Over the past 3 weeks a pattern has emerged that he gets upset on a Wednesday after school and again on a Thursday morning before school. Swimming is the last lesson on a Wednesday afternoon.

How can I help him? If this was a confidence or practical skill issue, we could visit the pool in-between lessons at school. Has anyone else had a similar problem?

PolterGoose Thu 13-Feb-14 10:09:43

Message withdrawn at poster's request.

KeepOnKeepingOn1 Thu 13-Feb-14 10:25:36

sad

Swimming instructors are shouty and strict as a matter of course.

Do you mean that the 1:1 goes into the pool with the class or he has separate lessons? DS2's school only do swimming for one term and his 1:1 was only for 10 hours and has not been sorted out yet - largely because they do not exist! The school had reduced TA time to save money and now have no staff available.

Given that no support can be put in place before the end of the course, should I just pull him out? He was initially getting angry with his xbox but is very good at calming himself down - he retreated to a darkened room and then spent several hours playing minecraft on my computer. But is it worth it and is it likely to be counter-productive and increase anxiety (if not scar him for life)?

Redoubtable Thu 13-Feb-14 10:29:31

Oh yess. School swimming was a nightmare for a long time.
I thought I was doing a good thing by bringing DS for private lessons; but he 'failed' there too.
I realised it was his auditory hypersensitivity that was the biggest issue. He was overwhelmed by the noise of other children, the echoing, the lights, splashing in his face and was virtually impossible for him to pick out the teacher's voice with all that.

In DS's case, he has had one-to-one swim lessons for 12 months, so that he now has the skill of swimming, and when he goes to school lessons, he doesnt have to learn and can cope with all of the other demands. That has eliminated all the problems for him.

Redoubtable Thu 13-Feb-14 10:31:08

Cross posted I think OP.

If he's not learning and is getting stressed, what is the benefit of him continuing...other than to be in class with the others?

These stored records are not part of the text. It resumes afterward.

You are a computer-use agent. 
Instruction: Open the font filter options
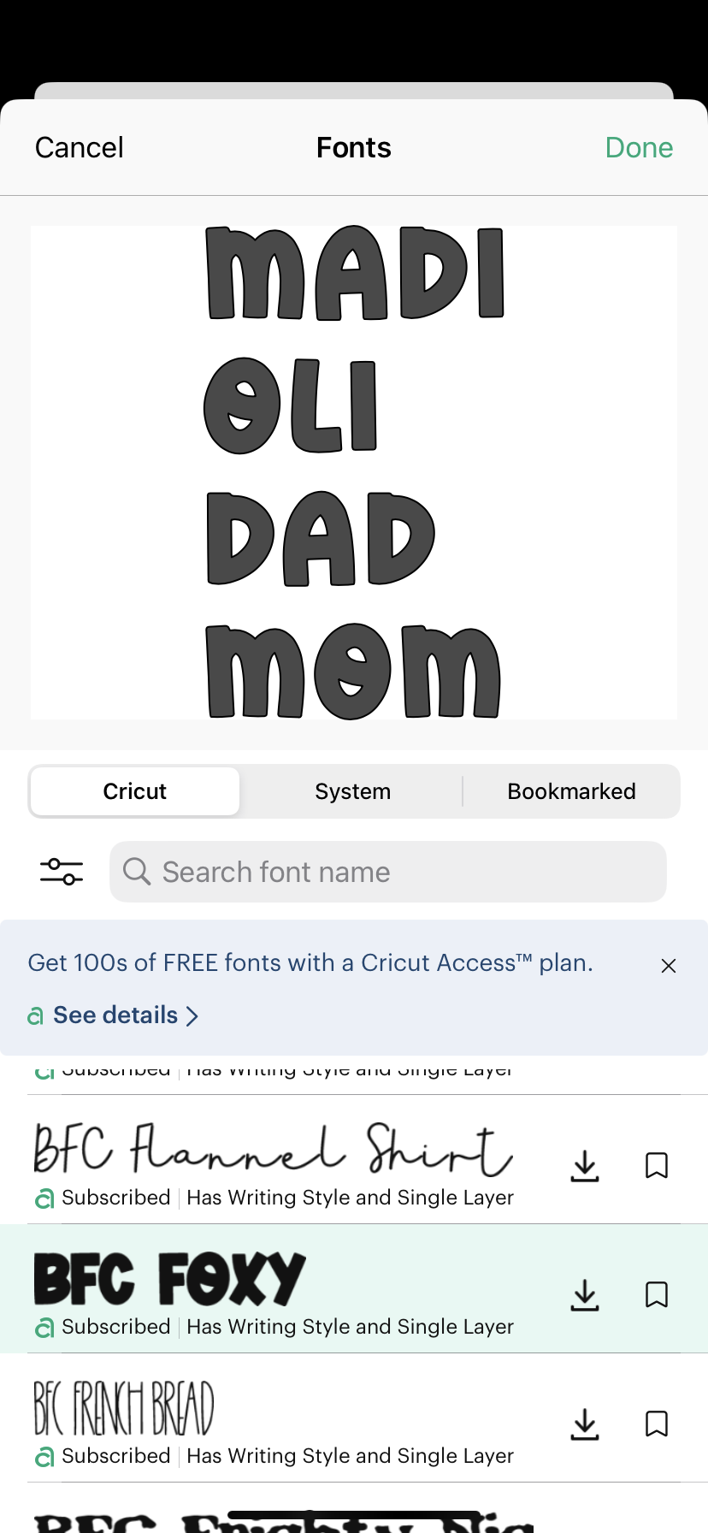pyautogui.click(x=62, y=872)
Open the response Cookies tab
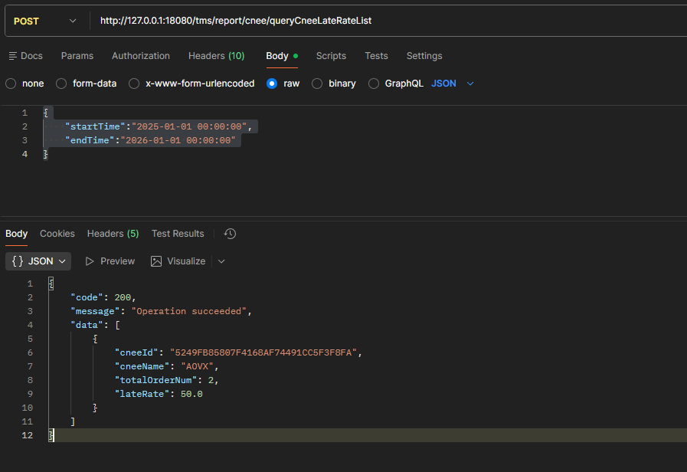Screen dimensions: 687x472 (57, 234)
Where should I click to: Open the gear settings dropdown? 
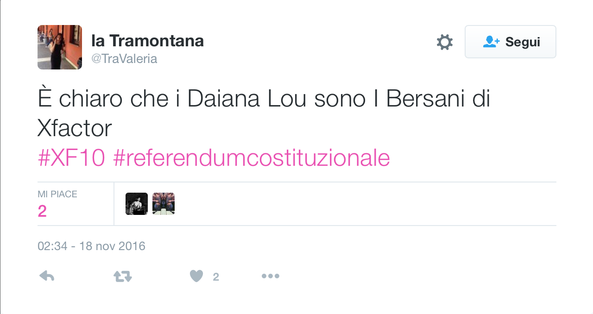(x=445, y=42)
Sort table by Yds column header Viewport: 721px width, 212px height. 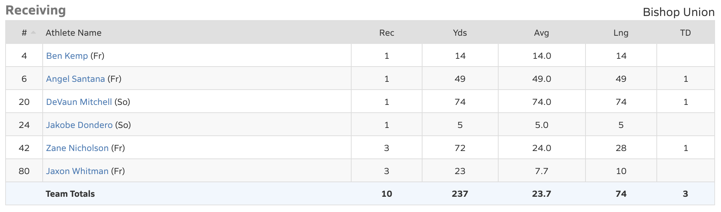pyautogui.click(x=460, y=33)
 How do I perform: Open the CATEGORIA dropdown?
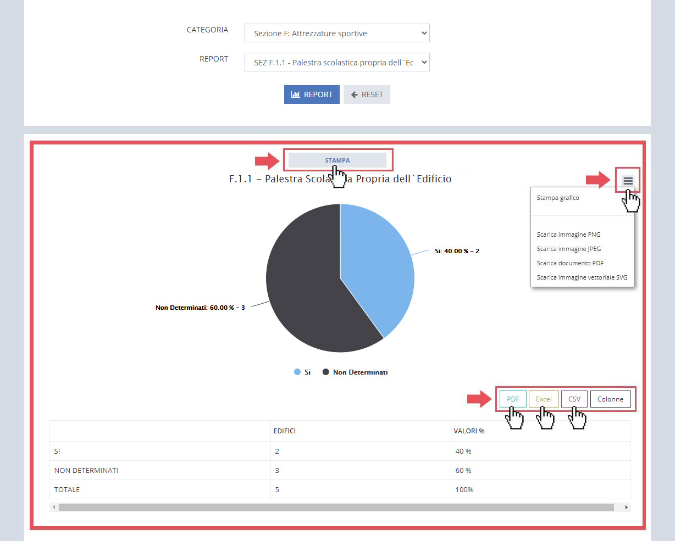[337, 33]
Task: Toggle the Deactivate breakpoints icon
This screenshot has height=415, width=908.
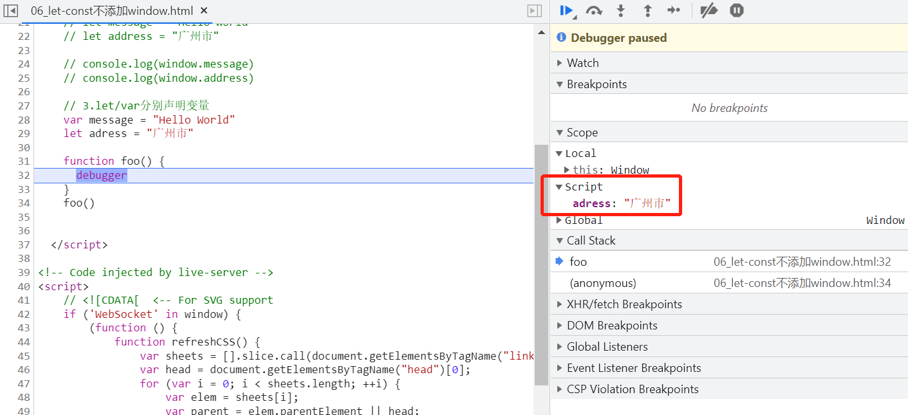Action: (x=709, y=10)
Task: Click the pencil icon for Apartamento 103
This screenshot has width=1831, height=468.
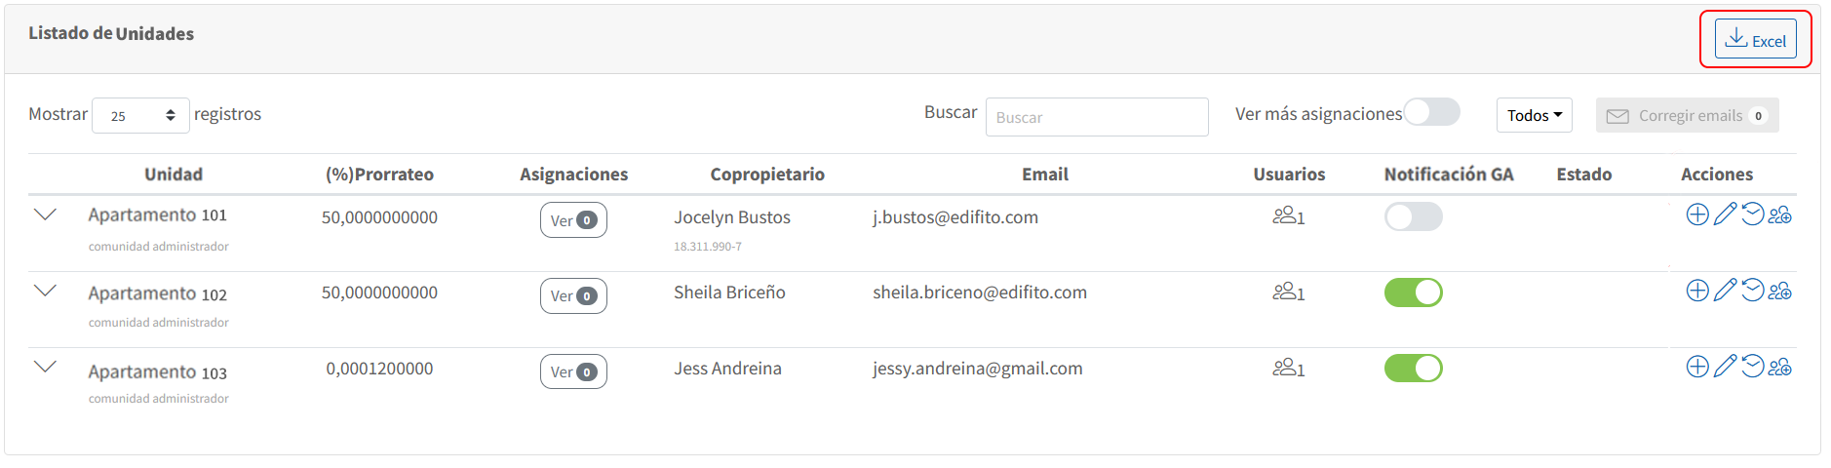Action: pyautogui.click(x=1725, y=366)
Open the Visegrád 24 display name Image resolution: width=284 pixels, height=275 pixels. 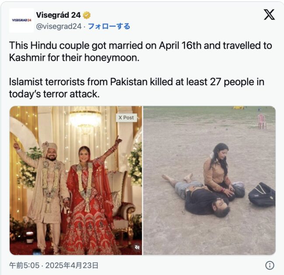(58, 15)
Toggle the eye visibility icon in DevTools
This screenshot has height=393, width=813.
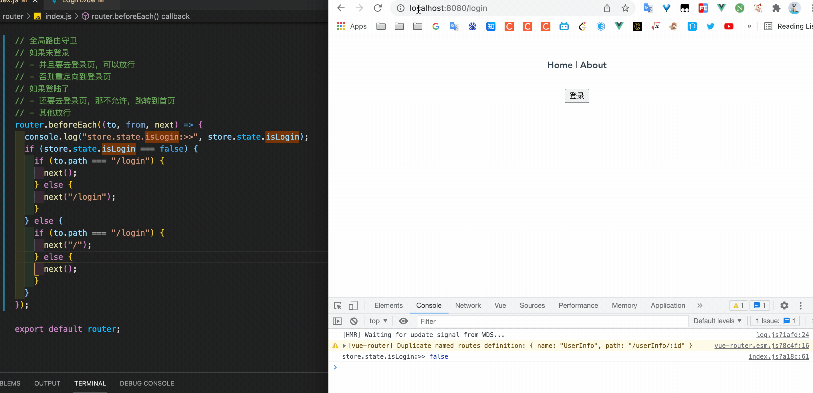pyautogui.click(x=403, y=320)
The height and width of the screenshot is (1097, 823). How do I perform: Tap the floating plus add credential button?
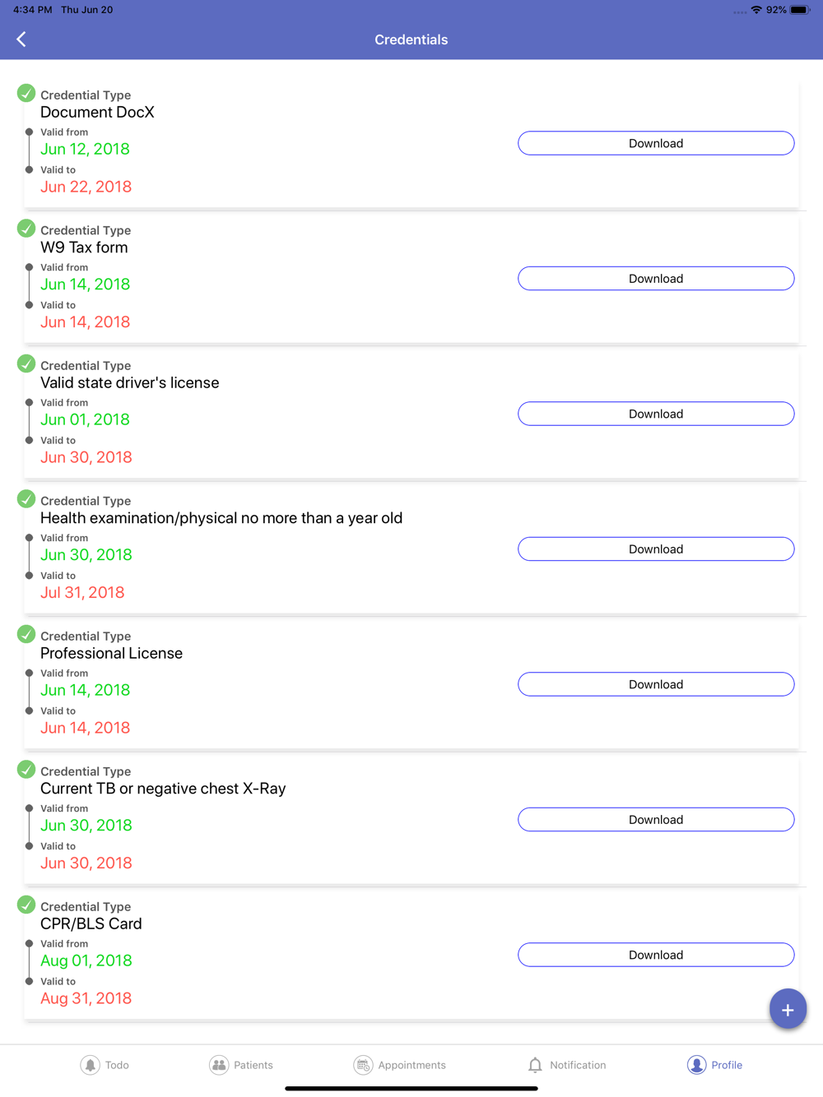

PolterGoose Thu 13-Feb-14 10:40:46

Message withdrawn at poster's request.

KeepOnKeepingOn1 Thu 13-Feb-14 10:55:53

Actually, the school are only offering one term to comply with NC requirements. Why the hell should I withdraw him from part of the curriculum because he is expected to cope with no support?

If I withdraw him it is not disability discrimination because they are technically not excluding him. But if they don't provide support to enable inclusion/access then legally they are discriminating.